According to an American study published in Human Reproduction, men who have already used cannabis would be more fertile than others.
Harvard researchers from the Chan School of Public Health have indeed found a higher concentration of sperm in people who had already smoked cannabis compared to those who had never done so.
To draw these conclusions, the scientists collected 1162 sperm samples between 2000 and 2017, from 662 pairs and an average of 36 years old. Of these, 317 participants had taken a blood sample for researchers to analyze their reproductive hormone levels.
The participants, who had all been to the clinic after experiencing a child with their partner, completed a questionnaire about their use of cannabis. In particular they were asked whether they had smoked more than two joints in their lives and that they are still smoking at the moment.
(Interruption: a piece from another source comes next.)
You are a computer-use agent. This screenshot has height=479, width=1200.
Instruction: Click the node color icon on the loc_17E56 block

Higher sperm concentration for smokers
And there, surprise. Although the researchers expected a relationship between cannabis use and the sperm quality of the participants, the opposite effect appeared. Men who smoked cannabis had a concentration of 62.7 million spermatozoa per milliliter, compared with 45.4 million sperm per milliliter of sperm for men who were not affected by any absorption of the substance.
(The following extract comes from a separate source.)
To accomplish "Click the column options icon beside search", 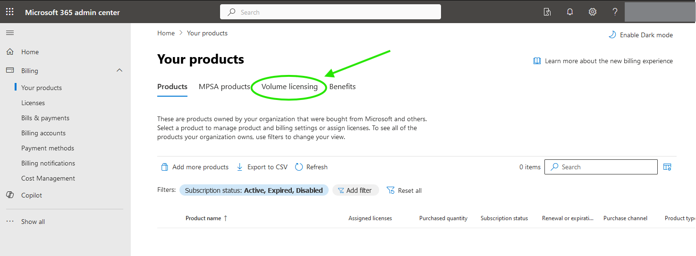I will pyautogui.click(x=667, y=167).
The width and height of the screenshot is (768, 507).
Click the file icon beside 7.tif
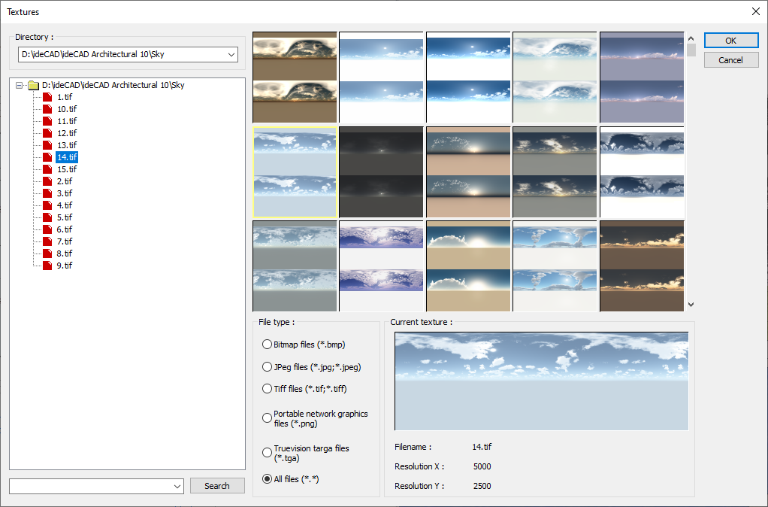click(x=48, y=241)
On the other hand, the sperm of former cannabis smokers and those who still smoked at the time of the study showed no significant difference.
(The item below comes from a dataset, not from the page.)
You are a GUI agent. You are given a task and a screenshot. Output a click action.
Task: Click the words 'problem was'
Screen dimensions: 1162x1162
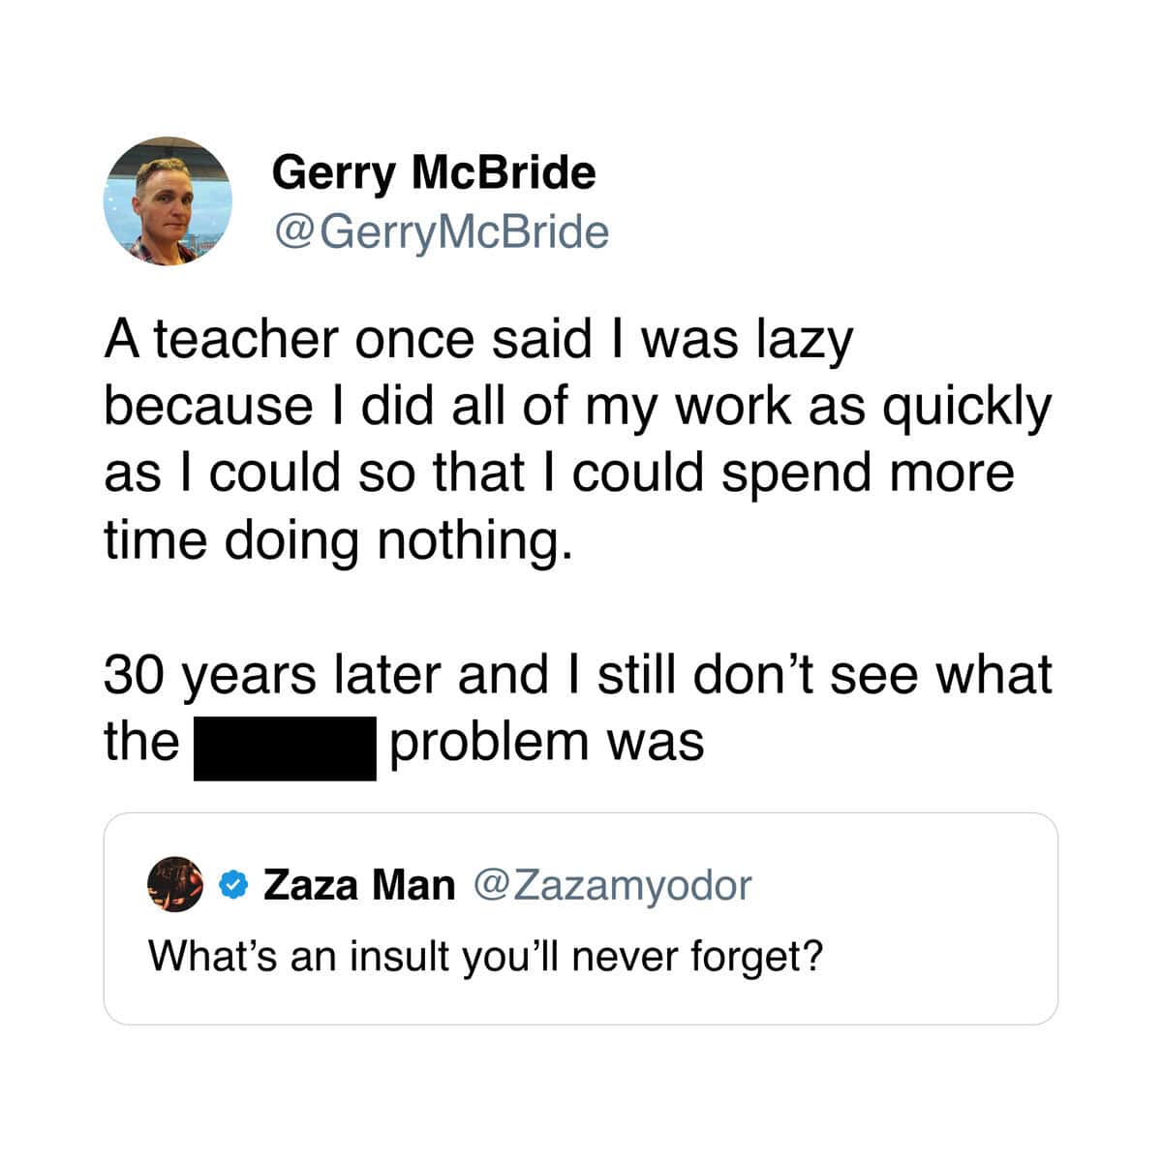point(547,744)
Higher testosterone levels for heavy smokers
With regard to blood samples, they made it possible to emphasize that the largest smokers of marijuana had higher testosterone levels on average.
For Feiby Nassan, the lead author of the study, "(the) results went against the assumptions that (they) initially had (have)". However, they correspond to two interpretations. "The first is that low cannabis use may be beneficial for seed production because of the effects on the endocannabinoid system, which is known to play a role in fertility, but that these benefits are eradicated by consumption – more important cannabis," says the researcher. . "The other equally plausible interpretation is that our findings may reflect the fact that men with higher testosterone levels more often exhibit risky behaviors, such as smoking cannabis," Feiby adds. Nassan.
Underreporting of participants?
However, scientists have responded with caution when interpreting these findings, including the fact that the study may have been distorted by sub-reporting by participants about their actual cannabis use.
They add that previous studies, which suggested that this drug could have adverse effects on fertility, were mainly on animals and were targeted at low-risk men. "These unexpected results underline our ignorance about the effects of cannabis on reproductive health, as well as its effects on overall health," says research author Jorge Chavarro. And to conclude: "Our results must be interpreted with caution, but they emphasize the need to have a deeper interest in the effects of cannabis use on health".